13 January 2021 - - US-based biotechnology company Jasper Therapeutics, Inc and gene editing company Graphite Bio, Inc have forged a research and clinical collaboration agreement to evaluate JSP191, Jasper's first-in-class anti-CD117 monoclonal antibody, as a targeted, non-toxic conditioning regimen for Graphite Bio's investigational GPH201 gene replacement therapy for severe combined immune deficiency in patients with IL2RG deficiency, known as x-linked SCID (XSCID), the companies said.

XSCID is a severe, inherited disorder of the immune system with symptoms often presenting in early infancy, including persistent infections and failure to thrive. Without treatment, XSCID is typically fatal to patients in the first two years of life.

Graphite Bio is focused on the development of potentially curative therapies for patients suffering from serious diseases, using its targeted gene integration platform to harness the natural cellular process of homology directed repair in order to efficiently repair genetic defects at their source, deliver genetic cargo with precision and engineer new cellular effector functions.

Jasper Therapeutics' JSP191 is a first-in-class humanized monoclonal antibody that depletes hematopoietic stem cells from bone marrow and acts as a conditioning agent in patients prior to receiving a hematopoietic stem cell transplant.

JSP191 is currently being evaluated in multiple trials as a stem cell depleting conditioning agent, including a Phase 1/2 trial to achieve donor stem cell engraftment in SCID patients undergoing hematopoietic cell transplant and a separate Phase 1/2 trial in AML/MDS patients undergoing hematopoietic cell transplant.

Graphite Bio and Jasper will collaborate on research, and potentially a clinical study, evaluating JSP191 as a conditioning agent for GPH201. Each company will retain commercial rights to their respective technologies.

JSP191 (formerly AMG 191) is a first-in-class humanized monoclonal antibody in clinical development as a conditioning agent that clears hematopoietic stem cells from bone marrow.

JSP191 binds to human CD117, a receptor for stem cell factor that is expressed on the surface of hematopoietic stem and progenitor cells. The interaction of SCF and CD117 is required for stem cells to survive.

JSP191 blocks SCF from binding to CD117 and disrupts critical survival signals, causing the stem cells to undergo cell death and creating an empty space in the bone marrow for donor or gene-corrected transplanted stem cells to engraft.
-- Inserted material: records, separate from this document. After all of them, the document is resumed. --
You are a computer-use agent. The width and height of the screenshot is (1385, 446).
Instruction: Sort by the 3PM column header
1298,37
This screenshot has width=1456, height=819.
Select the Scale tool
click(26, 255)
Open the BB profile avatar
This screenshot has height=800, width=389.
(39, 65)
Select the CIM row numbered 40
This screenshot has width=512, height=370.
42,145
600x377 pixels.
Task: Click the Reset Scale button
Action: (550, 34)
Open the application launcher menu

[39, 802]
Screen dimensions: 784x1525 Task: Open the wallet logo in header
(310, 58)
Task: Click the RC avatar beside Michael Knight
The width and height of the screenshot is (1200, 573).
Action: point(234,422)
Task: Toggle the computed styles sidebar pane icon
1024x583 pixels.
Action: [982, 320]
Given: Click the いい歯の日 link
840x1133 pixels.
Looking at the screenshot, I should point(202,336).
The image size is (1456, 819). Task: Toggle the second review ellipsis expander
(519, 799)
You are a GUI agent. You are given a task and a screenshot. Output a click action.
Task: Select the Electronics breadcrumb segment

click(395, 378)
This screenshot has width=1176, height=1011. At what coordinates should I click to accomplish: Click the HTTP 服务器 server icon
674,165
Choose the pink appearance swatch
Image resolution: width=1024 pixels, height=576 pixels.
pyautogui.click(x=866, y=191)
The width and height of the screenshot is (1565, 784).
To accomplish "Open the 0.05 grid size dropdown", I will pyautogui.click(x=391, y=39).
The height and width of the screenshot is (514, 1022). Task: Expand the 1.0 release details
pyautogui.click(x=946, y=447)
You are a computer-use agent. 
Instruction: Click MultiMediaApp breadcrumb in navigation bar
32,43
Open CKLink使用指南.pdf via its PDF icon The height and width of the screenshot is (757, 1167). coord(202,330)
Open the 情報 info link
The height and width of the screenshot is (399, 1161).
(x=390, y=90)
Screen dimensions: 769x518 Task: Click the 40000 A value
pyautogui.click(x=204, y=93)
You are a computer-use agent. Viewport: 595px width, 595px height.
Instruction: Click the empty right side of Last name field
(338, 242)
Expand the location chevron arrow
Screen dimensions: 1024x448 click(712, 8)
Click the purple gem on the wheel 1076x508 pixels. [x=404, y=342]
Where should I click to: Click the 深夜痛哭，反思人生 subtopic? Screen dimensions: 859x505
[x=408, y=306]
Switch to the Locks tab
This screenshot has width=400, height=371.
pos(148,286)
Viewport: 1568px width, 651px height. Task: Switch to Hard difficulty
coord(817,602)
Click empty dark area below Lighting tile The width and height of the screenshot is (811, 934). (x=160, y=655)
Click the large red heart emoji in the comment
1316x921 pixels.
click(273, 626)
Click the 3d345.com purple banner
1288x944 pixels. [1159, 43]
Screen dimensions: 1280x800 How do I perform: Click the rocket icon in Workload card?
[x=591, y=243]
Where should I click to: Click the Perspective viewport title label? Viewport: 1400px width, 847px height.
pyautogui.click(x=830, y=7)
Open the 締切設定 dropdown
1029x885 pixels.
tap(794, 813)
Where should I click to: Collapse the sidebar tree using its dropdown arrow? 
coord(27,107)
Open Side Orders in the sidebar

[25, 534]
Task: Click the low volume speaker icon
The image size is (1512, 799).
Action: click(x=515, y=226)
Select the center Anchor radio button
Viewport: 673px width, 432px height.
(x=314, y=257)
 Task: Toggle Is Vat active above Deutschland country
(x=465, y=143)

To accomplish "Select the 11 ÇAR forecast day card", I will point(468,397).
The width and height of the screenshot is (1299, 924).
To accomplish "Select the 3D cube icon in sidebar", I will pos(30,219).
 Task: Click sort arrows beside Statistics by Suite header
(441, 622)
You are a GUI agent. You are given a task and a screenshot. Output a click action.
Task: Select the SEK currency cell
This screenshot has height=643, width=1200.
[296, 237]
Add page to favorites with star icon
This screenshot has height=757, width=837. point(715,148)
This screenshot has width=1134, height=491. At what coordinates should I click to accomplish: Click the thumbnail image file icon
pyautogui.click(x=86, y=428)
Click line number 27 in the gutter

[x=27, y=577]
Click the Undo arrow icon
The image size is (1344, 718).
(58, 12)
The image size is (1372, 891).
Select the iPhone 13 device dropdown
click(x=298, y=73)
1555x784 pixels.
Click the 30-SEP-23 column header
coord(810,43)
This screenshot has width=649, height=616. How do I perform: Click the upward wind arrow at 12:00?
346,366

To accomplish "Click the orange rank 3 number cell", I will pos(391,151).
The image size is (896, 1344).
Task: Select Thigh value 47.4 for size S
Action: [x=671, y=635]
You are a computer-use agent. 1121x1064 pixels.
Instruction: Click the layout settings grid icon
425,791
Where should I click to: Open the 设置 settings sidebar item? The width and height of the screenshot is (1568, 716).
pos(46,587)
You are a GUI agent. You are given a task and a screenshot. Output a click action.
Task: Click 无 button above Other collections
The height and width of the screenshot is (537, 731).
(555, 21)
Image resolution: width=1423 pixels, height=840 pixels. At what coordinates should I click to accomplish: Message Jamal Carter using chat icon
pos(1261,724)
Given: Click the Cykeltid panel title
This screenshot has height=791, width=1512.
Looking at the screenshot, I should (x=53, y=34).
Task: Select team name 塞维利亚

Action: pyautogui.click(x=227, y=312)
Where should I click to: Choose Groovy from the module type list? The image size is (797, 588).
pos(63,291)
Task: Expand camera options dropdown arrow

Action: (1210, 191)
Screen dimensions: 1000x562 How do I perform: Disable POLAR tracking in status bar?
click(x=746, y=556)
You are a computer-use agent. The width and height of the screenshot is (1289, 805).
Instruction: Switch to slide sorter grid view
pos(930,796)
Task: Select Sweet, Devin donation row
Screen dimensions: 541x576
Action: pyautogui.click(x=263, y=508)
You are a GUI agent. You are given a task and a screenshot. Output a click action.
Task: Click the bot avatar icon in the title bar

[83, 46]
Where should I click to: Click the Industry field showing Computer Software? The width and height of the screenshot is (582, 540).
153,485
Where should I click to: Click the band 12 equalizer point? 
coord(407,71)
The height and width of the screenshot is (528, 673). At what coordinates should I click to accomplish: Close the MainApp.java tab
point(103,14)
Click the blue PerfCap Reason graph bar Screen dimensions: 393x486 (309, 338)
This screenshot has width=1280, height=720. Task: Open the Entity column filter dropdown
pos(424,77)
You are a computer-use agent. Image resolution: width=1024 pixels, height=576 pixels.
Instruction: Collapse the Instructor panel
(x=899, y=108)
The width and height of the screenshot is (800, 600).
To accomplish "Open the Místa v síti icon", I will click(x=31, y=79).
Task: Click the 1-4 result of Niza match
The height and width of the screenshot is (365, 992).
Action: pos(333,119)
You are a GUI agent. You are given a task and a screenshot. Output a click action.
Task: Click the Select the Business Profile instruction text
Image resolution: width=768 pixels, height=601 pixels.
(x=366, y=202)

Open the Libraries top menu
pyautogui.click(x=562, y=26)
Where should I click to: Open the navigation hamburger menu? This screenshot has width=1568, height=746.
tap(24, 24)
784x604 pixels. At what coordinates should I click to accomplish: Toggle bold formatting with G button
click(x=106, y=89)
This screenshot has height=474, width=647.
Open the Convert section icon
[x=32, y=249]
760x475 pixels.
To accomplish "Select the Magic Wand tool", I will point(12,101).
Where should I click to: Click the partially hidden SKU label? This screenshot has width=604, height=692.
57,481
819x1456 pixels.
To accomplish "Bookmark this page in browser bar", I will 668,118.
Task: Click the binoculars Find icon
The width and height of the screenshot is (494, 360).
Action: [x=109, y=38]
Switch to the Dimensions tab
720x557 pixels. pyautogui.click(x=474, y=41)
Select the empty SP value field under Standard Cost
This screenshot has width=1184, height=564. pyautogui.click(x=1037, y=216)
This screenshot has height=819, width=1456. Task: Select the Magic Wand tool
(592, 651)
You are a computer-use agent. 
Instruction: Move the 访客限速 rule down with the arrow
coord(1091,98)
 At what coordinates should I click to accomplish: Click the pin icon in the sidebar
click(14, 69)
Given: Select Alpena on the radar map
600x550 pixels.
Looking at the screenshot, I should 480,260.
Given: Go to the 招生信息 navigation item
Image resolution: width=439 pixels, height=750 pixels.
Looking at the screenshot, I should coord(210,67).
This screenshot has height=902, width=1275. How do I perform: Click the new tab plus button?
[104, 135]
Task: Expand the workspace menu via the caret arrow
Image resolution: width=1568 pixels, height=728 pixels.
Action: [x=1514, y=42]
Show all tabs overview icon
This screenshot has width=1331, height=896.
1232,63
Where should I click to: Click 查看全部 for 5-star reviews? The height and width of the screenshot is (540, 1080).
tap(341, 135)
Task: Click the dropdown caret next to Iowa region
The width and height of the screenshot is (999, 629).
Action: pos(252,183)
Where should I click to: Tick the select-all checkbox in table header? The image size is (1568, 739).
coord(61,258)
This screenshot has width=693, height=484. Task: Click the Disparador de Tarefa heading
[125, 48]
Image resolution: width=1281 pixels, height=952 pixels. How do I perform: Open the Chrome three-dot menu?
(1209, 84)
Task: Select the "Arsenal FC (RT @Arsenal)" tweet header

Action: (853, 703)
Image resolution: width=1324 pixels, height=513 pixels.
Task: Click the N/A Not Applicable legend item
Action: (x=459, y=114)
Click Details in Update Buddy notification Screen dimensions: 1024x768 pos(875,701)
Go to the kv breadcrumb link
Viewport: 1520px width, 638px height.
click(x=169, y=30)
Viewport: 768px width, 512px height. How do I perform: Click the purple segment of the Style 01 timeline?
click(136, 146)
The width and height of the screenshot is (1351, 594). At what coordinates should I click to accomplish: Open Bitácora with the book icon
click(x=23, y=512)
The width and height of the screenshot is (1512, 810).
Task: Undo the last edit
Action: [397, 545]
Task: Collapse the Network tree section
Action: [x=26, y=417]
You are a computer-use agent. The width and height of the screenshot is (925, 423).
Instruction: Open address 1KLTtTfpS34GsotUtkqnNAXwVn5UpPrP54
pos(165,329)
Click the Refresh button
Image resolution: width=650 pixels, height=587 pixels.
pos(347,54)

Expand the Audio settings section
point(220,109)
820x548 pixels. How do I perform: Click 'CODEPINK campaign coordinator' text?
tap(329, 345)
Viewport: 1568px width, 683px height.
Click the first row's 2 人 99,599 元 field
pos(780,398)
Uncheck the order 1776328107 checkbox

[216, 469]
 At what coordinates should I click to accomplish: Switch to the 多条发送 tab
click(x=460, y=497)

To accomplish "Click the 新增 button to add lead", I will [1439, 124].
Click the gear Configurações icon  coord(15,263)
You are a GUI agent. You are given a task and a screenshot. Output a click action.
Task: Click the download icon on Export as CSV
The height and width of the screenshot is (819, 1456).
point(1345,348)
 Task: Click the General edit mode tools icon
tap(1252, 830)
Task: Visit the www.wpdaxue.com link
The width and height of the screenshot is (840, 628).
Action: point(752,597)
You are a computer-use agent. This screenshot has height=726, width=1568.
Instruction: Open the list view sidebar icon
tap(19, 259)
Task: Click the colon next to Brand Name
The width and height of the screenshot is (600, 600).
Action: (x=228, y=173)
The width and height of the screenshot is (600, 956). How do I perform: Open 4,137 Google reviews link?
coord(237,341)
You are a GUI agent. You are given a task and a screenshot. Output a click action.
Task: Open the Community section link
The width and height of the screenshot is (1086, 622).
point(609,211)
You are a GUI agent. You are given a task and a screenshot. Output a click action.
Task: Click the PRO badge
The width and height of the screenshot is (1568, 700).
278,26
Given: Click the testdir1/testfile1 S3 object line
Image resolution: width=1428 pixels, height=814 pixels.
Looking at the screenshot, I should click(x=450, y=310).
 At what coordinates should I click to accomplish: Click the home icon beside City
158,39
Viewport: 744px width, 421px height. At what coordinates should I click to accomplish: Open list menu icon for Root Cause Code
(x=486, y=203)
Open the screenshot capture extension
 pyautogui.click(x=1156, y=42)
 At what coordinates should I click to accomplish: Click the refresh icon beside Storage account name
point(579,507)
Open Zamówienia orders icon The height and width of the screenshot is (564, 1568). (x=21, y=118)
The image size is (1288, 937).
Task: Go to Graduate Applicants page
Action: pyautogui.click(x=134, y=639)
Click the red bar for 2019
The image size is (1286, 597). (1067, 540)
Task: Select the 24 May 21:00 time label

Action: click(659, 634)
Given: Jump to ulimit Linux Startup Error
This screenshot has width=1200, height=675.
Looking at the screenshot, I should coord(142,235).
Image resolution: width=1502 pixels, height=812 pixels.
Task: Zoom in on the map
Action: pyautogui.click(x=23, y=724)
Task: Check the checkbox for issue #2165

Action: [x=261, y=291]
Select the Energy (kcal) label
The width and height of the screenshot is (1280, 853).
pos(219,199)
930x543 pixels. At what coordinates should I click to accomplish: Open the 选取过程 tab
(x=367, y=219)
Preclinical studies have shown that JSP191 as a single agent safely depletes normal and diseased hematopoietic stem cells, including in animal models of SCID, myelodysplastic syndromes and sickle cell disease. Treatment with JSP191 creates the space needed for transplanted normal donor or gene-corrected hematopoietic stem cells to successfully engraft in the host bone marrow.

To date, JSP191 has been evaluated in more than 90 healthy volunteers and patients.

JSP191 is currently being evaluated in two separate clinical studies in hematopoietic cell transplant.

The first clinical study is evaluating JSP191 as a sole conditioning agent in a Phase 1/2 dose-escalation and expansion trial to achieve donor stem cell engraftment in patients undergoing hematopoietic cell transplant for severe combined immunodeficiency, which is potentially curable only by this type of treatment.

JSP191 is also being evaluated in combination with another conditioning regimen in a Phase 1 study in patients with MDS or acute myeloid leukemia who are receiving hematopoietic cell transplant. For more information about the design of these clinical trials, visit www.clinicaltrials.gov (NCT02963064 and NCT04429191).

Additional studies are planned to advance JSP191 as a conditioning agent for patients with other rare and ultra-rare monogenic disorders and autoimmune diseases.

GPH201 is a first-in-human investigational hematopoietic stem cell treatment that will be evaluated as a potentially curative therapy for patients suffering from XSCID.

GPH201 is generated using Graphite Bio's precise and efficient targeted gene integration platform technology to directly replace the defective IL2RG gene, maintain normal IL2RG regulation and expression, and ultimately lead to the production of fully functional adaptive immune cells.